What lines of the listing below contain the word "agent"? Copy each of them out.

[Opening Data for processing section]

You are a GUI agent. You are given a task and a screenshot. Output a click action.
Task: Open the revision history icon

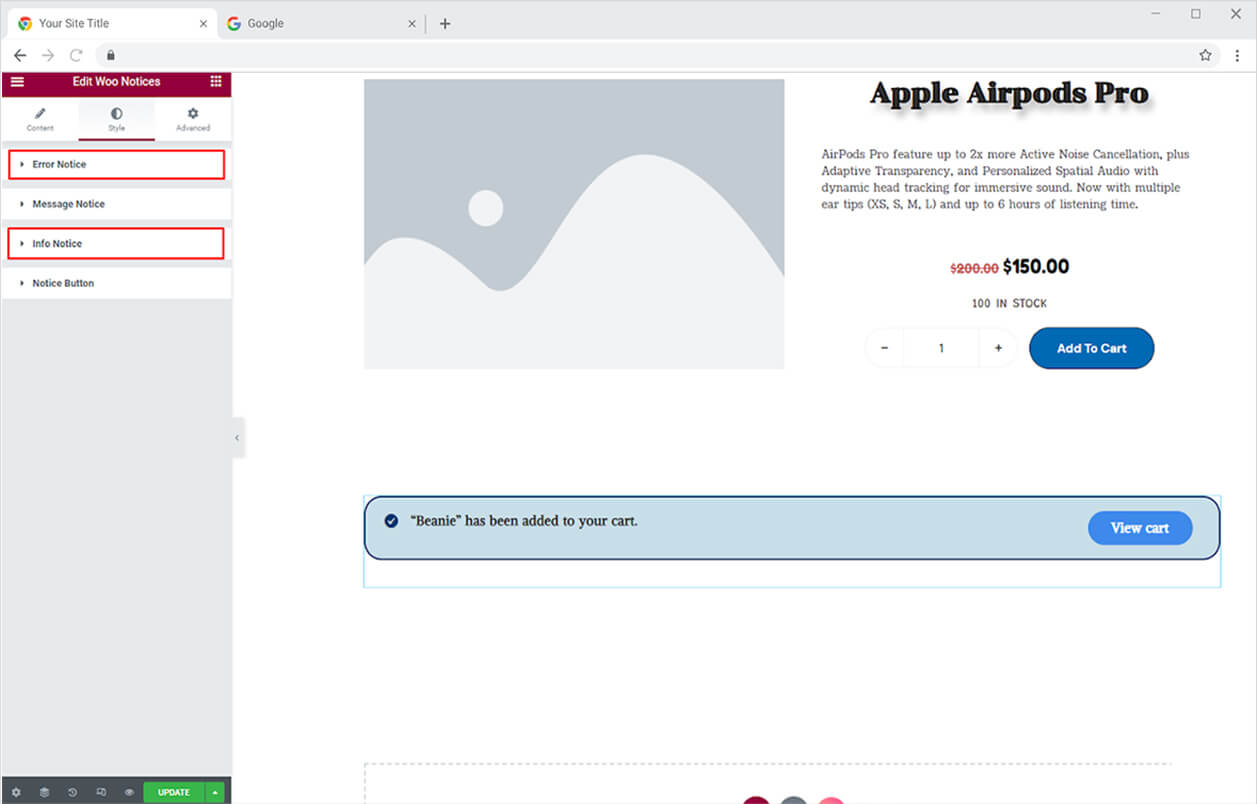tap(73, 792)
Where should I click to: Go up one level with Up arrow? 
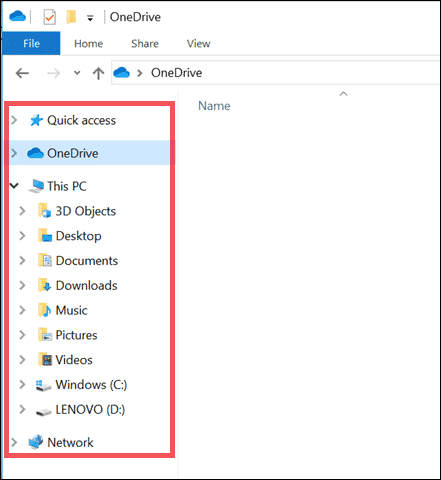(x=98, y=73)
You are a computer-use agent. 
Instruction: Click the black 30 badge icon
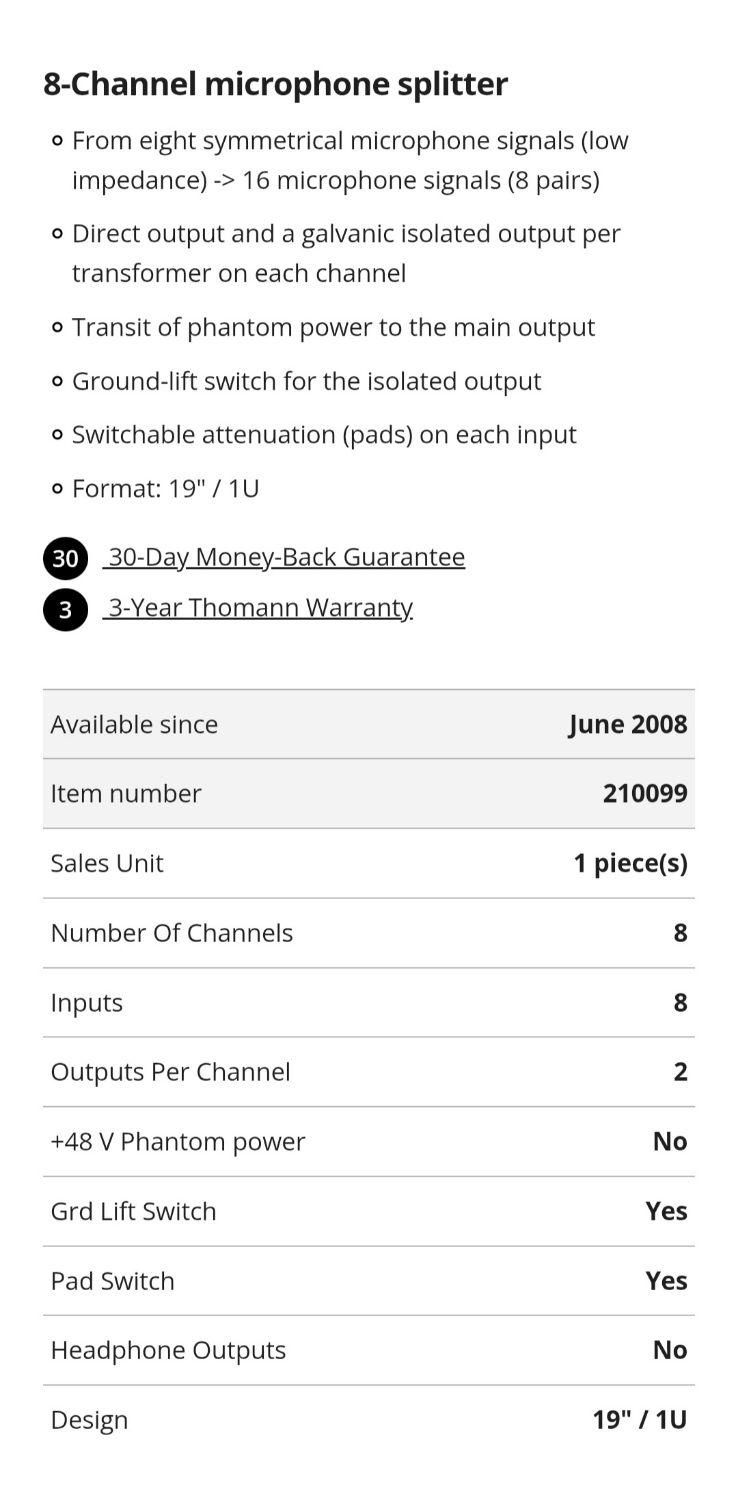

[Closing Data for processing section]
[Opening Data for processing section]

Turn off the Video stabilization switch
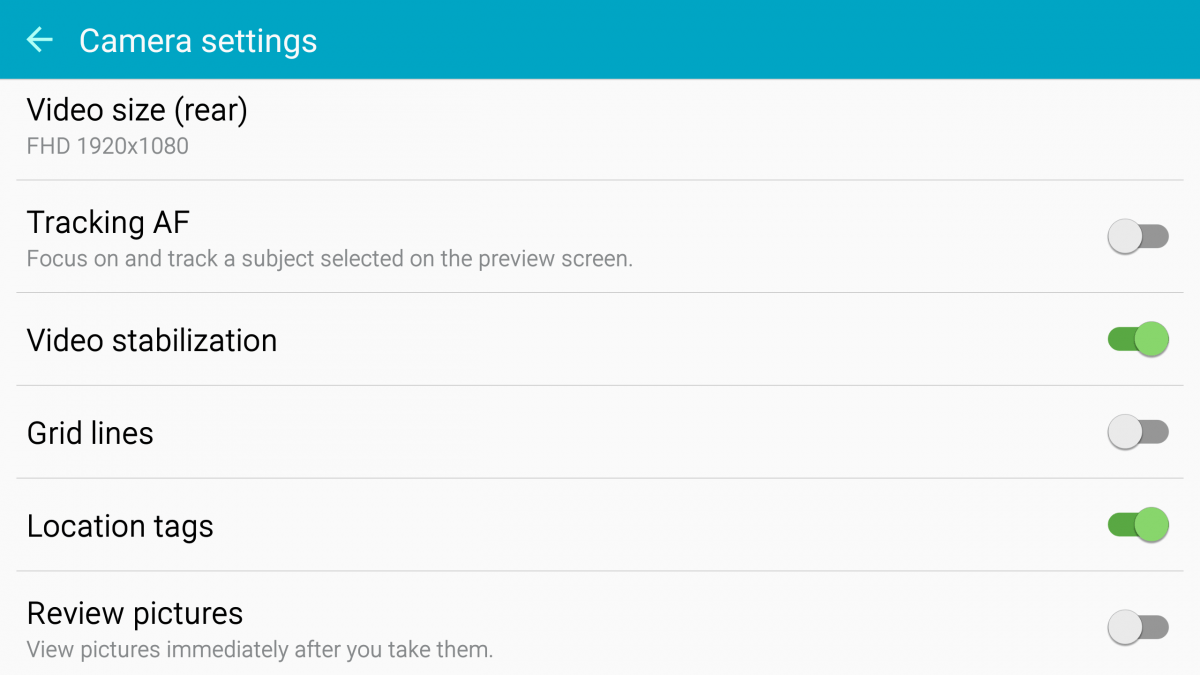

[Closing Data for processing section]

● Task result
You are a GUI agent. You are given a task and a screenshot. Output a click action.
You are a computer-use agent. 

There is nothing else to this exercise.